As for your second point, we have to remember that a brain formed only containing the part of our brain that is functioning would be disastrous. Every time a sudden movement is made, our brain would rattle around in our now mostly empty skulls until it hemorrhaged and the person died. There is a perfectly logical evolutionary explanation for dead areas of your brain. The brain of any animal isn't created based only on what mental faculties are needed. It also has to fit the skull of an animal so if the animal's skull were to grow for some other evolutionary reason, the brain would also have to grow, but the animal's mental faculties may not necessarily increase.

[msmcneal]

I'm not much into biology, but I'll give it a go. First, we have to realize that there is a difference between evolution, which is the process in which life changed and adapted, and abiogenesis, which is how life started in the first place.

as according to the theory, evolution takes place wherever it is needed or required, then what i was thinking was that what was the need for life to originate at all, in this virtually dead universe, and henceforth what was the need for such complicated life forms to evolve.

I've never heard this.

and the second thing which i wanted to discuss was , that as we know, we as humans have the tendency to use only a little percentage of our brain, then why has our brain evolved to into such a complicated mass,when the need possibly never existed?

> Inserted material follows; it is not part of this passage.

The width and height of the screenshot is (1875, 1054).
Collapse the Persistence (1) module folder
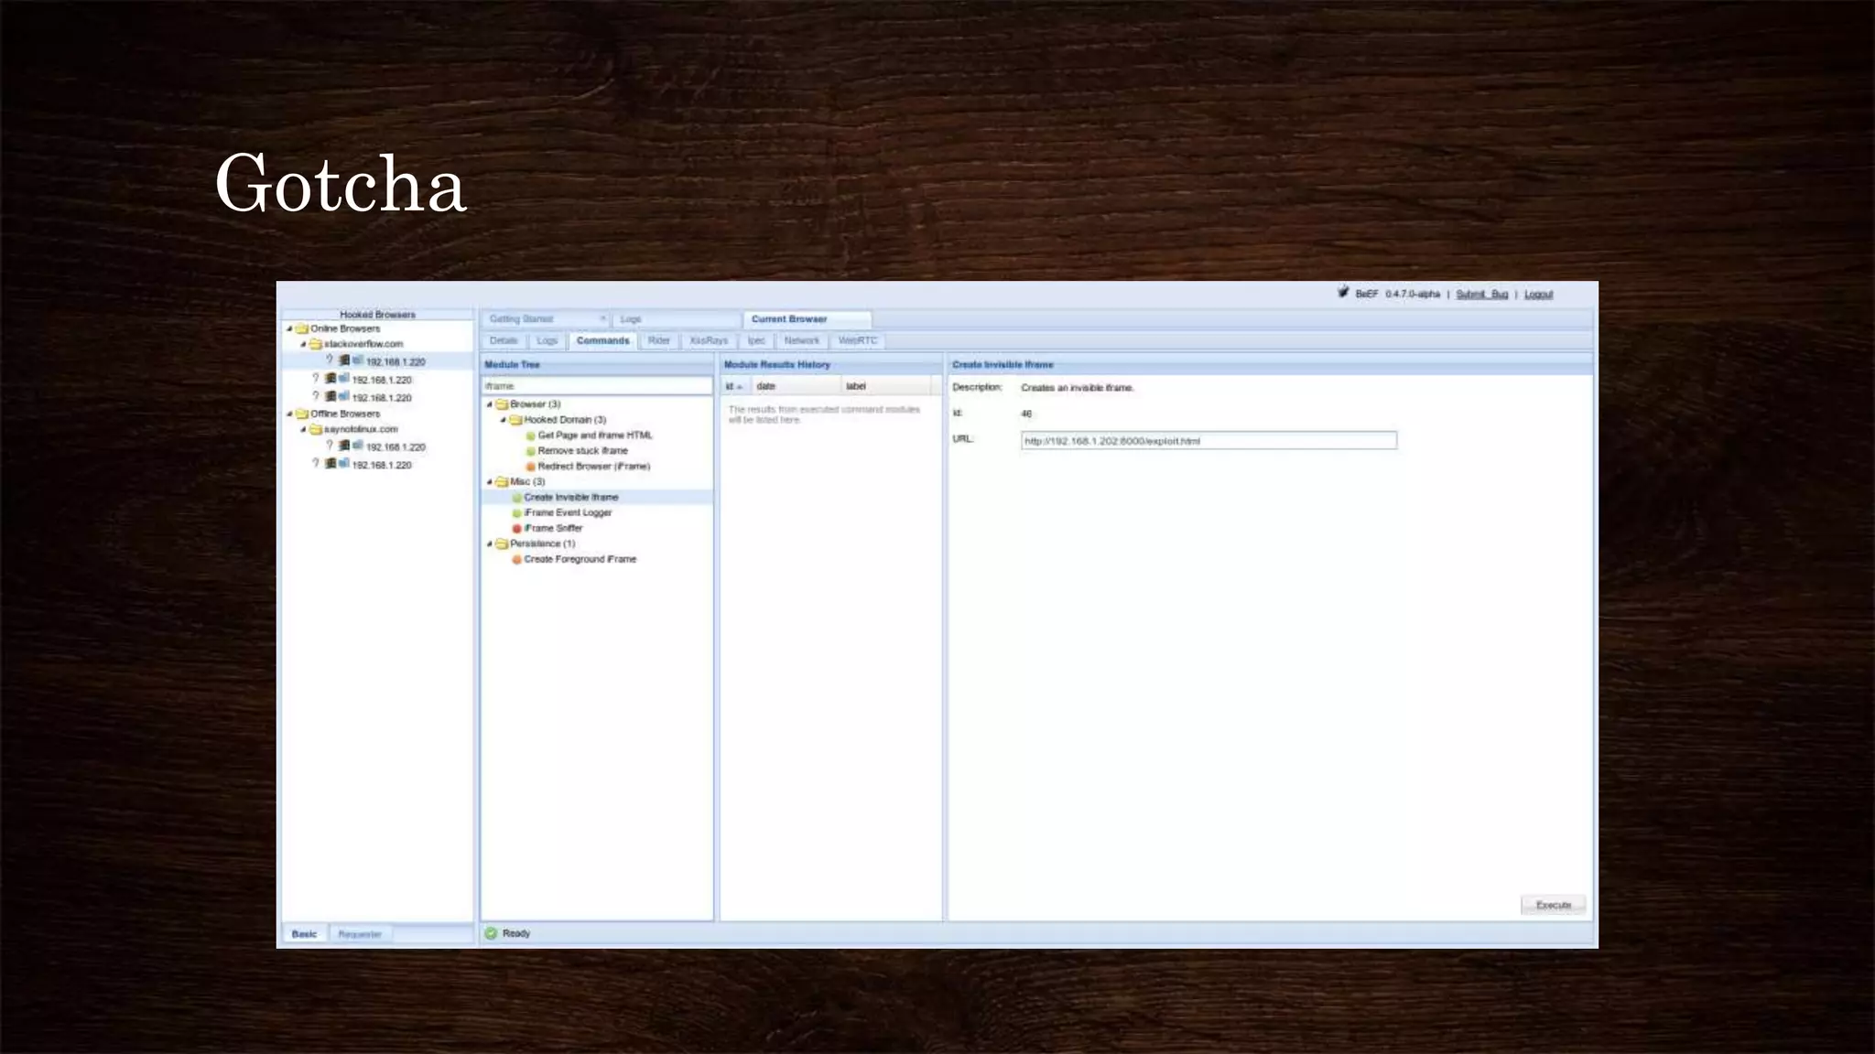(x=489, y=543)
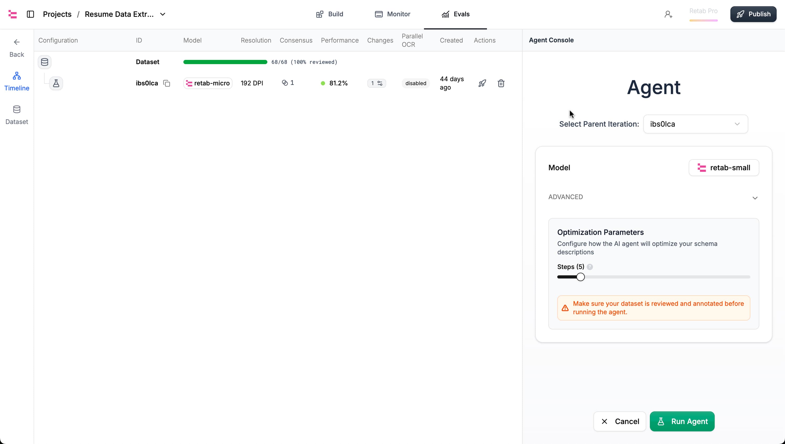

Debunked. Neurologists can point to each part of the brain, and tell you what it's used for. We use all of our brains, not just a small percentage.

if we are using hundered percentage of our brain, then from where did einstien got that extra brain?

Sorry, but I laughed at this. Einstein, like everyone else, only had one brain. Just because he was smarter doesn't mean he had more than one, or even a bigger one.

if in your context god will not give pain , then whom do you expect to do that job.
the truth is that god, is the one who gives pain and he himself gives the remedies.

Our neurological system tells our brain when we are in pain, and the science of medicine gives us the cure.

[Enemy Anemone]

Is there a need for life to exist at all, if evolution is simply the survival of the fittest?

There is no "need" for life to exist. Under certain conditions, abiogenesis occurs, which means "life" spontaneously arises from non-life. However, this life is merely extremely basic molecules following the laws of thermodynamics. Organic molecules were present on the pre-biotic earth, and obeyed physical rules to create self-replicating genetic patterns. A very good layperson's summary of the specifics of this process can be seen here:


Obviously, of all the ones that formed, only the ones who happened to be best suited for successful reproduction successfully reproduced. This happened on and on, and now it is the present, and we have complex proteins and deep thought and self-awareness to aid our successful reproduction. The only purpose to anything is what you give it. Did God create everything just so good people could chill with him in heaven after proving their worth on earth? Was he lonely? How could mortals entertain someone who is omniscient? Wouldn't it have been simpler to just not create anything? What role would giant squids play in all of this? Conversely, are we here just so we can reproduce? The answer is no. We reproduce because we are here. The earth itself revolves around a mortal sun, which will one day die. We are a factor of our circumstances. However, with our intellect, we can devise all sorts of purposes...or not.